Uno de los momentos en que Piñera asumió más protagonismo político fue en septiembre pasado con la conmemoración de los 40 años del golpe de Estado que derrocó al presidente Salvador Allende. El mandatario quiso desmarcarse de la derecha tradicional e incluso habló de "cómplices pasivos" para referirse al rol de algunos políticos de su coalición durante la dictadura militar.
Las críticas desde los sectores más derechistas de Renovación Nacional (RN) y la Unión Demócrata Independiente (UDI) no se hicieron esperar y la polémica salpicó a la candidata oficialista Evelyn Matthei, hija de un general retirado que formó parte de la Junta de Pinochet.
No hay una única razón que explique la baja popularidad de Piñera, aunque los analistas coinciden en apuntar a la falta de carisma como un algo fundamental.
Carlos Peña, rector de la Universidad Diego Portales, planteó recientemente en una columna en el diario El Mercurio que podría ser que el mandatario "haya hecho un buen gobierno, pero haya sido un mal presidente".
"Para ser un buen presidente no es suficiente la sagacidad y la astucia felina.
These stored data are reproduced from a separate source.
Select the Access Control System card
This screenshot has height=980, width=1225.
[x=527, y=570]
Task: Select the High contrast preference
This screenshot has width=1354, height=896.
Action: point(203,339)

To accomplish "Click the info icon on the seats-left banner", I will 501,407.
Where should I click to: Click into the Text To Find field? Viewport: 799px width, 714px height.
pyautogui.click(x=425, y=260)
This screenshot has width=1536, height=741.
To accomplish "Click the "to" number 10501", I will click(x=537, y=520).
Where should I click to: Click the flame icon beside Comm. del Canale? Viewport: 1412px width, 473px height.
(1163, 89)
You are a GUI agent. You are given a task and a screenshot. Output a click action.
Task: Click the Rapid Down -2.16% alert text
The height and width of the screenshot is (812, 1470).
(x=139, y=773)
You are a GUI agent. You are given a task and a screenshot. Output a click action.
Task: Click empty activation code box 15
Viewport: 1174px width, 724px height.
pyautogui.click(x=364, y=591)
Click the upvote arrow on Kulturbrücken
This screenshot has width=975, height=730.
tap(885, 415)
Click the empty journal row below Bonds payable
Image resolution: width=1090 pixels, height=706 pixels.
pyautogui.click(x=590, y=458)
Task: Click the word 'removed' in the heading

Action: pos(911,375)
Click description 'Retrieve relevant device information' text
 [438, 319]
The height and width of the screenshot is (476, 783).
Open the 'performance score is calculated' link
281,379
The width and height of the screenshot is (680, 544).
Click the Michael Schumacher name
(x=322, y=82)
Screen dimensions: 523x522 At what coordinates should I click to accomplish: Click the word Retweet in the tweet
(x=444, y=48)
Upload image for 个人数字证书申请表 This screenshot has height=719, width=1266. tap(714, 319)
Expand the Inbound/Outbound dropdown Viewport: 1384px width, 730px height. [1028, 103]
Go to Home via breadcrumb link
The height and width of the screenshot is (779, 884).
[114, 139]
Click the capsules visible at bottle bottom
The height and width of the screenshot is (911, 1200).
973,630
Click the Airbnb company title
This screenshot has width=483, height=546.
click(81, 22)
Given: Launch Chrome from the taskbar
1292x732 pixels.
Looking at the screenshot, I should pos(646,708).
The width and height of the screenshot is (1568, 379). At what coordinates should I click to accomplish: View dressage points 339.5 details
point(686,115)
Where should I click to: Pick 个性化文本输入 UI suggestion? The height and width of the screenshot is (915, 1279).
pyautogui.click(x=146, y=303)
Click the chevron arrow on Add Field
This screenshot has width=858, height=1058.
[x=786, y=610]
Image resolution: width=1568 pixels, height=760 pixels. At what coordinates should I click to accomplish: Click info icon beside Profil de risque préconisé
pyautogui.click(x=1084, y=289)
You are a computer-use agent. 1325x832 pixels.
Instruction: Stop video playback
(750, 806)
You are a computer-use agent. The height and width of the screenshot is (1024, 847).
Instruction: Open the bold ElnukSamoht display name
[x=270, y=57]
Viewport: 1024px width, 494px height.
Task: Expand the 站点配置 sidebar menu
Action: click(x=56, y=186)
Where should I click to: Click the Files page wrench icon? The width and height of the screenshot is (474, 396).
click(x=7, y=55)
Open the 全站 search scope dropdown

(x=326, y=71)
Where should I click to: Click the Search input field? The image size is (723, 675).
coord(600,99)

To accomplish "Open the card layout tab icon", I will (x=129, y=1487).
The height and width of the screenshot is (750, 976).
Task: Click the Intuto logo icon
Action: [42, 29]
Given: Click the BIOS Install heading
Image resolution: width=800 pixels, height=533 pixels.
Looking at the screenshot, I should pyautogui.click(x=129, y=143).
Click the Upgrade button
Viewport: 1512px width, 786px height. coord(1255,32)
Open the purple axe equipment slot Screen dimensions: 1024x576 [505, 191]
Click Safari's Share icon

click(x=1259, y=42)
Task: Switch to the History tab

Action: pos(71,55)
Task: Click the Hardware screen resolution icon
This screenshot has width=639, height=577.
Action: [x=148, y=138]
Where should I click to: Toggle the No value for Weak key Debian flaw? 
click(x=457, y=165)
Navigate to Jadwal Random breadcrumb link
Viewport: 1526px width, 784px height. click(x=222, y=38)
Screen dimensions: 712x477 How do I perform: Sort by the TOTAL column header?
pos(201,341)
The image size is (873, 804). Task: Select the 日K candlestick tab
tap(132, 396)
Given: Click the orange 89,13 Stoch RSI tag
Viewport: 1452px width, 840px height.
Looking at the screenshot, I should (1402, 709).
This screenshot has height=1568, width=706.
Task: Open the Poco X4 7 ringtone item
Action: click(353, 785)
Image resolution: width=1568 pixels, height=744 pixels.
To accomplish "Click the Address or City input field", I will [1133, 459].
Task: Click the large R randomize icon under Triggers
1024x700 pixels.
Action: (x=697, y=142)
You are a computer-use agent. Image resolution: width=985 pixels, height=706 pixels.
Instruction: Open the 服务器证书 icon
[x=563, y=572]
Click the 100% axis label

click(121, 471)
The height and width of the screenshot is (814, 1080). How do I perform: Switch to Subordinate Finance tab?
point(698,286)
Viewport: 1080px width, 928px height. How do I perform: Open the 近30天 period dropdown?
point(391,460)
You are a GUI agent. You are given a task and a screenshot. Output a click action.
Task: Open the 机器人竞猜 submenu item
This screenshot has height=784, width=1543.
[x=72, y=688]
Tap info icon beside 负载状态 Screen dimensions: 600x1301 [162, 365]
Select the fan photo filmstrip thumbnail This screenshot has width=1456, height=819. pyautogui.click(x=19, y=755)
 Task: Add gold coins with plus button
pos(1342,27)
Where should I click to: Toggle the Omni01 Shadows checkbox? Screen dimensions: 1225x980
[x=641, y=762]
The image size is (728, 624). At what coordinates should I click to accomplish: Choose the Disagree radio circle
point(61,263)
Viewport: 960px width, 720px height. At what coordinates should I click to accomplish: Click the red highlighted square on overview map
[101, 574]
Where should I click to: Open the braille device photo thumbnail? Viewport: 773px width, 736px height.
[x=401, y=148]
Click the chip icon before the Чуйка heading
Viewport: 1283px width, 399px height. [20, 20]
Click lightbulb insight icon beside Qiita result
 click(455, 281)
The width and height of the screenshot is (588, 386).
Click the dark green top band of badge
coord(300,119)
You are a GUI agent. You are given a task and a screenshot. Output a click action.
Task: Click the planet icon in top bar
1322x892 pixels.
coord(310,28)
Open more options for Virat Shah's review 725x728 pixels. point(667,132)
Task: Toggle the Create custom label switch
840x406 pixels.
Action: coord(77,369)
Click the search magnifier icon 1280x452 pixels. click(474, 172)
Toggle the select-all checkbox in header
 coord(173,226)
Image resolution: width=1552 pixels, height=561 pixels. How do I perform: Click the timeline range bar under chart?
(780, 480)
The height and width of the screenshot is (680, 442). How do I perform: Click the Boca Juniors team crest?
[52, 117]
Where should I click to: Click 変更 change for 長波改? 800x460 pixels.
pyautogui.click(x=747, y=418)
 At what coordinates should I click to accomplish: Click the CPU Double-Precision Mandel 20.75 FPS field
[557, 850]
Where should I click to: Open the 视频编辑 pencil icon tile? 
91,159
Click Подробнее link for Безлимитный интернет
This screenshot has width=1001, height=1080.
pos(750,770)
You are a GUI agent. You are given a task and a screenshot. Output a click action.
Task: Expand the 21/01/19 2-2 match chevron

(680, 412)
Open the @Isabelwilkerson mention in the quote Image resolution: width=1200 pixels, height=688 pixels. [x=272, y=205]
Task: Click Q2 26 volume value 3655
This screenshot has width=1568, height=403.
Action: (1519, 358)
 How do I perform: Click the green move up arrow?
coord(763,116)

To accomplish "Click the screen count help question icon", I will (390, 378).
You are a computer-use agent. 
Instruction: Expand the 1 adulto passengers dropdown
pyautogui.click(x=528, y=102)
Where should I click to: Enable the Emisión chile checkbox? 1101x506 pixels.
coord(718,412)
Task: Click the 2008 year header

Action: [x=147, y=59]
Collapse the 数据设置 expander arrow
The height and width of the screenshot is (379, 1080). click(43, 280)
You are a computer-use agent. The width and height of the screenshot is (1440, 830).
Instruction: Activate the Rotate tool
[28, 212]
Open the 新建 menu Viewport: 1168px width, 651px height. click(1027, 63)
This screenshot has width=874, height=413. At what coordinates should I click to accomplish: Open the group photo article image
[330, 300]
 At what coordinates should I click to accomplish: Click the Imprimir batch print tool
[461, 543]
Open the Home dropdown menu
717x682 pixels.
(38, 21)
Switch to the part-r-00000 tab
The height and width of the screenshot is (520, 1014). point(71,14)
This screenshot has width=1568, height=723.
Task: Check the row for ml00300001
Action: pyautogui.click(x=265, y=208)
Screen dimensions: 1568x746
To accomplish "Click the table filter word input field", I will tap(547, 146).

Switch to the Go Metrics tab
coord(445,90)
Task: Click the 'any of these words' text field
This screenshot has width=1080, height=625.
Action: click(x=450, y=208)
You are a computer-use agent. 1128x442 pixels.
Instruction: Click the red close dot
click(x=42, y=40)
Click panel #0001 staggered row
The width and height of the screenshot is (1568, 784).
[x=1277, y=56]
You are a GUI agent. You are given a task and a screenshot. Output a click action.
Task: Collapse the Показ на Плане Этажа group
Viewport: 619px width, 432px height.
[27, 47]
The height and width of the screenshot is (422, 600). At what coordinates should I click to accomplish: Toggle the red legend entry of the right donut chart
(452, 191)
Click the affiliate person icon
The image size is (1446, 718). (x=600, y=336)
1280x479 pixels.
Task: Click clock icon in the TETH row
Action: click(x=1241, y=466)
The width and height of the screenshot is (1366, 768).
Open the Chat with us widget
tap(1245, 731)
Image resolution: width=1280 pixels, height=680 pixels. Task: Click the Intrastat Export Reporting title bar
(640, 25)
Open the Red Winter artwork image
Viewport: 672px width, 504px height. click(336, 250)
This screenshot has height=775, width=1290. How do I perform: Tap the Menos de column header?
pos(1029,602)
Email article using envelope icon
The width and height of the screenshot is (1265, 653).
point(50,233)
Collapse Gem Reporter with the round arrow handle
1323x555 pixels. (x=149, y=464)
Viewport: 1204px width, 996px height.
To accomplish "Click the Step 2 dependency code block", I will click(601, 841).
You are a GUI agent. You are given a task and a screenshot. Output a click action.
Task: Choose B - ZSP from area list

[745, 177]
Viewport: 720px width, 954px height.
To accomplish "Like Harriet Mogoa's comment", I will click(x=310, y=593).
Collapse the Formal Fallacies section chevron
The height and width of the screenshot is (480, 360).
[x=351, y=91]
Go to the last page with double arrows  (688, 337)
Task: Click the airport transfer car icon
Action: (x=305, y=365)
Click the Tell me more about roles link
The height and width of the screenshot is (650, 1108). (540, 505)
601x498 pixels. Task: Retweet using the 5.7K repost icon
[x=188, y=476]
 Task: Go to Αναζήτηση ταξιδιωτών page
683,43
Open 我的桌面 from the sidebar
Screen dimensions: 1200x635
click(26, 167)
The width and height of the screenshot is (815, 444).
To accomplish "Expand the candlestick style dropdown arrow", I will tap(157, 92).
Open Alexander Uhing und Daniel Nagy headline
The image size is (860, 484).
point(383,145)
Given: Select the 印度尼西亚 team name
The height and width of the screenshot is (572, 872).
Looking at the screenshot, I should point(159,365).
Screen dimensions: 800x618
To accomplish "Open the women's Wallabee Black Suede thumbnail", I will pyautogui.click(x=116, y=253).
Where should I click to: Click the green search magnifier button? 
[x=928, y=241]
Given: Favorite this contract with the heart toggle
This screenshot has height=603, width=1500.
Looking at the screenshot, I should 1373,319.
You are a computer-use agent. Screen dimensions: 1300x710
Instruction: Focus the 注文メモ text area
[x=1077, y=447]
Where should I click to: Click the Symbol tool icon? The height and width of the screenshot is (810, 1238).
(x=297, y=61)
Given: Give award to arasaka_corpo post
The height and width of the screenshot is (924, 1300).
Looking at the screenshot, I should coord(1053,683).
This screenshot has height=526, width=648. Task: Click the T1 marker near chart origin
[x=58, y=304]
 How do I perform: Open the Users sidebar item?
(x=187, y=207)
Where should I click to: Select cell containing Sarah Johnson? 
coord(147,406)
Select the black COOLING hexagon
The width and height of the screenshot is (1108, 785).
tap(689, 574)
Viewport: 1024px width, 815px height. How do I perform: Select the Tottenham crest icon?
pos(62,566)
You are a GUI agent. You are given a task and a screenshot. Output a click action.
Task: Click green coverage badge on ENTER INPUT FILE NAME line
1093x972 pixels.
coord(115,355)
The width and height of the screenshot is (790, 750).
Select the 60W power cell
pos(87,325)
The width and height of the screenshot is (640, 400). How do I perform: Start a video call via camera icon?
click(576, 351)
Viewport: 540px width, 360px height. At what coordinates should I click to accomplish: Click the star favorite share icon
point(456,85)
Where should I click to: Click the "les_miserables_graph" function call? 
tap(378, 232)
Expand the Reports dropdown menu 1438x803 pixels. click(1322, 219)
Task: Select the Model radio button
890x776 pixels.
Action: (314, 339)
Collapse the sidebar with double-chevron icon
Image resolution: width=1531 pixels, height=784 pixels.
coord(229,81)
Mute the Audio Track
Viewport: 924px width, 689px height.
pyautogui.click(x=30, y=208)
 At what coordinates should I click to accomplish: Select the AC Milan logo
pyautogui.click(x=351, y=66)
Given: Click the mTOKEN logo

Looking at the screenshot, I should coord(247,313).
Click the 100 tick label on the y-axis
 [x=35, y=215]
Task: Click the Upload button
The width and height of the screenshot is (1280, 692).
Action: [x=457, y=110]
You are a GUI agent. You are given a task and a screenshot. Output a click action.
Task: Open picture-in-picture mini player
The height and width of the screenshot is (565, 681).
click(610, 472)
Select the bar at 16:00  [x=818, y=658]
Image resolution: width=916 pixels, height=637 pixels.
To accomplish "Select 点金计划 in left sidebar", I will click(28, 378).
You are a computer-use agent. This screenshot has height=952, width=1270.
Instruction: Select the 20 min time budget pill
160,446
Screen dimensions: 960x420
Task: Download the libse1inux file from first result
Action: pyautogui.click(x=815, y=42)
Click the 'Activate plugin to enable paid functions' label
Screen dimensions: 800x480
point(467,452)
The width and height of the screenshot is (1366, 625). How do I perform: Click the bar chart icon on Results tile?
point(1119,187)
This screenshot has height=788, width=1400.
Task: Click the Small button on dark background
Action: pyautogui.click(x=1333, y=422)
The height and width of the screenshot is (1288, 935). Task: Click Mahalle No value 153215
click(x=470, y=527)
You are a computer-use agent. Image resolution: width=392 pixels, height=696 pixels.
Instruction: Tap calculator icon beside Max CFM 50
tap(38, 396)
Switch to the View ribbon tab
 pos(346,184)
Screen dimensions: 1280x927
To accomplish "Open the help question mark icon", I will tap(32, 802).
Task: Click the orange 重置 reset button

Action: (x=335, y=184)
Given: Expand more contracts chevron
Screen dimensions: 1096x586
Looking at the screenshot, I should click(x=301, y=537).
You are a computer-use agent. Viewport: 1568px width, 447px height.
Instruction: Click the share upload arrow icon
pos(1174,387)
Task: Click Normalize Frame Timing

Se requiere la capacidad de conectar con las mayorías, de empatizar con ellas", decía.
Otro columnista, Héctor Soto, consideró en La Tercera que uno de los errores de Piñera fue tratar de emular y superar la proximidad ciudadana de la expresidenta Michelle Bachelet. Pero el rechazo ciudadano que lo acompañó no parece haber bajado a Piñera de la idea de la reelección.
Así, en varias ocasiones dijo que cuando entregue el cargo en marzo del año que viene no retomará su faceta de empresario, sino que seguirá en política desde una fundación y un centro de estudios.
En cuanto a volver a presentar su candidatura, hipotéticamente en 2017, señaló que no deja de ser una alternativa, pero todavía es muy pronto para pensar en ello.